Friday, May 31, 2013

Geoprocessing in Arc

This week in GIS programming we used model builder and PythonWin to make tools. Above is a screenshot of the results of a tool I put together in model builder. It is a basin with soils data in which I have excluded the areas of poor soils from the polygons.

Apps in GIS Lahar mapping


 
This week in Applications in GIS we worked with vector and raster data in the area of Mt. Hood Oregon. First we manipulated raster elevation data to reflect "streams" or areas of possible lahar inundation. This was a process that took many steps but the outcome was a  vector file, a vector "stream" file from raster elevation data.....I thought that was pretty impressive.  We were then able to relate the possible lahar inundation areas to populated areas.

Tuesday, May 21, 2013

GIS Programming: Intro to Python



This week we went over Python scripting language and ran our first script (ran, not created) and I must say it was quite a useful one. It was a script that created organized folders and subfolders which we will be working from and adding data to all semester. Talk about an assignment that starts you off on the right foot…..Thank you!!
How it was ran:



1.I copied the folder from my R drive to my S drive.
2.I then right clicked on the file “CreateModuleFolders.py” and clicked again on “Edit with PythonWin”
3. This opened up PythonWin, from there I opened up the files tab and chose Run

Friday, May 17, 2013

Utilizing Remote Sensing and GIS for Conservation Research





Using GIS in remote sensing applications for conservation biology and research most interests me. In the simplest terms, remote sensing is the acquisition of data without being in the same physical location as the object you are collecting data from. This is a widely used technology. Remote sensing technology can be used to collect data on a broad rage in the form of aerial images that encompass whole ecosystems, or much more detailed data like the movements of a single animal. The latter is where my interests lie.
In order to conserve and manage species of interest it is critical to understand their movements (daily and large migratory trend) and there geographic range. Because researches can not follow most species for an extended time, this is done with satellite transmitters and GIS technology.  I was fortunate enough to use this technology when working on a leatherback sea turtle tracking project.  Leatherbacks are an excellent example of why remote sensing is so critical to conservation biology.  In the Pacific Ocean the leatherback population is plummeting, however researchers were having a hard time putting together a comprehensive picture of what was happening to the population because so little was known about their geographic location besides where females nests. However satellite transmitters, some fancy software, and a GIS allowed researchers to identify critical migratory corridors in the Pacific where leatherbacks are facing high mortality do to interaction with high concentrations of fisherman.  The Atlantic leatherbacks  on the other hand have no defined critical migratory corridors and that is a large factor in why the Atlantic population is faring better.  This data allows policy makers to move forward to help enact laws or conservation plans to prevent high mortality in the Pacific.
This type of remote sensing doesn’t work or all species. I am eager to learn about other methods in which remote sensing can be utilized to identify critical species habitat. 


Thursday, May 2, 2013

GIS 4043 Final Project!!

For our final project we used numarias data sets to analize the Bobwhite-Manatee Tranmition line. The maps and presentation can be seen at the two links below.
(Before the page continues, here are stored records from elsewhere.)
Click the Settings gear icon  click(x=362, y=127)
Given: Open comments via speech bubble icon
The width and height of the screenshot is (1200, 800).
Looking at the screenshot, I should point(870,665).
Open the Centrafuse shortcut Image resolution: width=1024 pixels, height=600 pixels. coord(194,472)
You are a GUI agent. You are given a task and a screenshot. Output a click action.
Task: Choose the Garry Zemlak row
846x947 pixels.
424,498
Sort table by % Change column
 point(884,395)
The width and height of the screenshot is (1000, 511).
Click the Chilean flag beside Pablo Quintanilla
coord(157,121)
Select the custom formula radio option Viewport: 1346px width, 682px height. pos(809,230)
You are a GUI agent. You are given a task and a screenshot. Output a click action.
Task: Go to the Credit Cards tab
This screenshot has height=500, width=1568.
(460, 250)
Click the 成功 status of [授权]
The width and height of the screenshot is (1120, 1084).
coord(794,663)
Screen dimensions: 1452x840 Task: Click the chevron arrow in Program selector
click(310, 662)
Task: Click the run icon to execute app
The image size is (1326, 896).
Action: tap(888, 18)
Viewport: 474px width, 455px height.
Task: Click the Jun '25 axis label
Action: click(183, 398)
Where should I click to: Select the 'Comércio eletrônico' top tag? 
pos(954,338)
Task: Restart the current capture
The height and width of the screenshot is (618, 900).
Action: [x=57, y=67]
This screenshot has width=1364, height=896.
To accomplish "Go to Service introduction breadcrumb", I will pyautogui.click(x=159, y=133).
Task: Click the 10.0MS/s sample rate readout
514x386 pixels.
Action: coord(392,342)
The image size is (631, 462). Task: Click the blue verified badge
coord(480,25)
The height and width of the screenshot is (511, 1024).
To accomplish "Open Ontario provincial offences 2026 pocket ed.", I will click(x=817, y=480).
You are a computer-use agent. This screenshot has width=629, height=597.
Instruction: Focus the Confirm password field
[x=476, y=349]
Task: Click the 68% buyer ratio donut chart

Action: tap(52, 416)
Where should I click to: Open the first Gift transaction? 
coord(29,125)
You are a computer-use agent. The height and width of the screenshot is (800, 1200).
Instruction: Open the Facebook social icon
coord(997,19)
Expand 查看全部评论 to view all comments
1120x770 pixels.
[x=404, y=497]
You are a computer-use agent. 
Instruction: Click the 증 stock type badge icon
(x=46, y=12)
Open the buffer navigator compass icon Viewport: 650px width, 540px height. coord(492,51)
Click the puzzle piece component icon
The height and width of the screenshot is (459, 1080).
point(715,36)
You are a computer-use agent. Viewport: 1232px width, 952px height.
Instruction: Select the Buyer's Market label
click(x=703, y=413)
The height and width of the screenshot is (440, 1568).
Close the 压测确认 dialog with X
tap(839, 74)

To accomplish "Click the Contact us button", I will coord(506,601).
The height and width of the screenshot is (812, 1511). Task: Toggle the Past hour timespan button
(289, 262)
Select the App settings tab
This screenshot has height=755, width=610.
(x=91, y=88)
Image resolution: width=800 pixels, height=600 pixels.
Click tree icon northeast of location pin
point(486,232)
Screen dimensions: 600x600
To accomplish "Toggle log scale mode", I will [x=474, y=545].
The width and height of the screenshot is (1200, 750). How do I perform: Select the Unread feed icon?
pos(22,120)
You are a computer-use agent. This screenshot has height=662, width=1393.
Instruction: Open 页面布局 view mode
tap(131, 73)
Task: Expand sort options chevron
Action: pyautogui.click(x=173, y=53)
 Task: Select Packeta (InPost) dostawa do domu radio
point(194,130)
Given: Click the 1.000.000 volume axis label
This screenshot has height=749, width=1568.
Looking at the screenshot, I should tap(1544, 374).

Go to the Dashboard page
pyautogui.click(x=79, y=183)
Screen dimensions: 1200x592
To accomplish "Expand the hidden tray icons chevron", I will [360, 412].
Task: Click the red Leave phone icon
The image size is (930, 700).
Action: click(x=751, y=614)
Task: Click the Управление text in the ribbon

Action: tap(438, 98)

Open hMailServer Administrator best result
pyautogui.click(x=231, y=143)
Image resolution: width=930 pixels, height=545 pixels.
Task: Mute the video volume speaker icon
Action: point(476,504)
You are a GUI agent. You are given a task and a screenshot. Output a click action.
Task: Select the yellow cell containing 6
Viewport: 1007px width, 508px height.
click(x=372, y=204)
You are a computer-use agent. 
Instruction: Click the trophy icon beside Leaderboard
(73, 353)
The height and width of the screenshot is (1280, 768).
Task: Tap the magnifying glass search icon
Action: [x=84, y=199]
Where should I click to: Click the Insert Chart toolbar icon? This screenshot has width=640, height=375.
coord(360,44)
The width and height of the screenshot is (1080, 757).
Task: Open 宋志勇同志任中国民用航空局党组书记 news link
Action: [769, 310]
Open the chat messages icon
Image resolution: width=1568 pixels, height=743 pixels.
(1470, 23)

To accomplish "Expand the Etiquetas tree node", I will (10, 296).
http://students.uwf.edu/snb22/sarabergeron_finalproject.ppt
http://students.uwf.edu/snb22/sarabergeron_summary.PDF




Wednesday, May 1, 2013

GIS 3015 Final


The map I'm presenting shows two different data sets concerning the 2009 SAT. The first data set is the mean score of the 3 part test by state. The second data set is the percentage of students that took the test. Because the 2 data sets have a very obvious inverse relationship, I chose to display the mean score data using a choropleth map. The mean scores of the SAT are displayed by graduated symbols on top of the choropleth map.

The results of the map show an inverse relationship between the percentage of students that take the SAT to the mean score by state. The lower the percentage of students taking the test, the higher the average. The higher the percentage of students taking the test, the lower the average. All of the states falling in the lowest percentile group of tests taken (3% - 11 %) fall in the 2 categories with the highest averages. Maine has the highest percentage of students that took the test, 90%, but the average score is only 1377. On the other end, Iowa, tied with North Dakota and South Dakota for the lowest percentage of test taken, has the highest ranking average.

The trend in geographic locations of this inverse relationship is also very defined. The Northeast US dominates in percentage of students who took the test, having all of the states with the highest percentage category (71.1% - 90.0). While all of the Midwest US has the lowest percentage of students taking the test with the highest average.